Alabama Lodge No. 3 will celebrate 200th anniversary on June 25, 2019


Jackson, Peacock, Nelson, Stinson, Cox, Mayer, Champion,
Torry, Tenny, Higginbotham and Hooks.
Alabama Lodge No. 3, one of the oldest Masonic lodges in the entire state, installed its newest slate of officers during a special, public installation ceremony Friday evening at the historic Masonic Hall at Perdue Hill.

New officers for the coming year are Eric Cox, Worshipful Master; Mark Peacock, Senior Warden; Joe Torry, Junior Warden; Trae Stacey, Senior Deacon; John Higginbotham, Junior Deacon; Cecil Chandler, Secretary; Joe Nelson, Treasurer; E.J. Tenney, Chaplain; James Hooks, Tyler; Robert Champion, Senior Steward; Jason Hames, Junior Steward; Larry Hines, Marshall; and Lee Peacock, Historian.

Larry Stinson of Greenville, Past Grand Master of the Alabama Grand Lodge of Free & Accepted Masons and District 41 Lecturer, conducted Friday’s installation ceremony, and Robert Mayer of Local Lodge No. 779 at Huxford, served as Installing Marshall during the ceremony. Other special guests on hand for the event included District 44 Lecturer Billy W. Jackson, who also serves on the Alabama Grand Lodge’s Committee on Work.

Friday’s installation ceremony at the Masonic Hall at Perdue Hill was an historic event for Alabama Lodge No. 3, which will celebrate the 200th anniversary of its establishment next year, on June 25, 2019. About six months older than even the state of Alabama, Alabama Lodge No. 3 traces its roots to June 25, 1819 when it received its original charter from the Grand Lodge of South Carolina as Alabama Lodge No. 51. Alabama was officially admitted to the Union on Dec. 14, 1819, and on Dec. 11, 1820 the Alabama General Assembly passed legislation allowing the lodge to raise funds to build and furnish a Masonic Hall building at Claiborne, which was then the county seat of Monroe County.

On June 11, 1821, delegates from eight lodges in Alabama, including the lodge at Claiborne, organized the Grand Lodge of Alabama, and at that time, Alabama Lodge No. 51 received a charter under the Alabama Grand Lodge and became Alabama Lodge No. 3, a designation that it still carries today. For various reasons, including unhealthy conditions at Claiborne and the move of the county seat to Monroeville, the Masonic Hall was dismantled in 1884 and moved to its present location at Perdue Hill, at the intersection of U.S. Highway 84 and Monroe County Road 1.

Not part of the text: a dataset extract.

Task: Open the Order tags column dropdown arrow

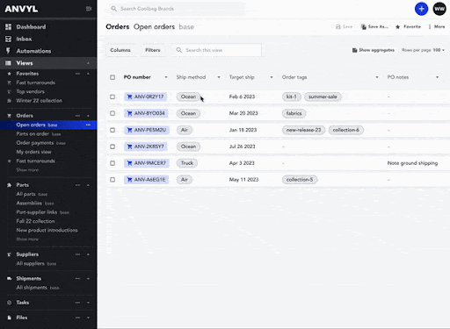Action: pos(377,77)
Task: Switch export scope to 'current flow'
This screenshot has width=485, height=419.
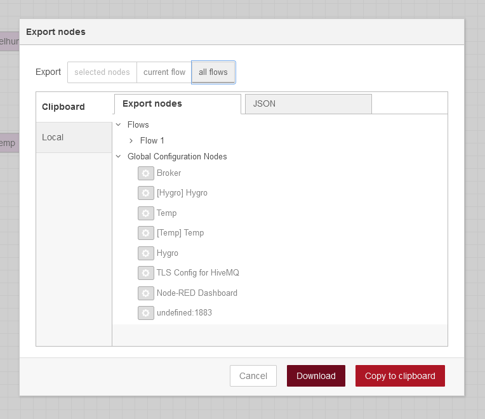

According to Lodge Secretary Cecil Chandler, who has done extensive research on the lodge’s history, 1916 was the last year that lodge officers were installed during a ceremony at the Masonic Hall in Perdue Hill, making Friday night’s ceremony the first time in 102 years that officers for the lodge were installed during a ceremony in that building. In 1917, Alabama Lodge No. 3 moved to Monroeville and merged with Monroeville Lodge No. 153, retaining the name and number of the mother lodge, and Alabama Lodge No. 3 continued to meet for the better part of the next century in Monroeville.

Earlier this year, as Alabama Lodge No. 3 approaches the 200th anniversary of its original charter, the Perdue Hill-Claiborne Foundation gave Alabama Lodge No. 3 permission to again begin using the Masonic Hall at Perdue Hill for its regular meetings, and the Alabama Grand Lodge approved the move from Monroeville back to Perdue Hill on April 2, 2018. Friday night’s installation of officers in the original lodge building was the first such ceremony in 102 years at the building, going all the way back to 1916.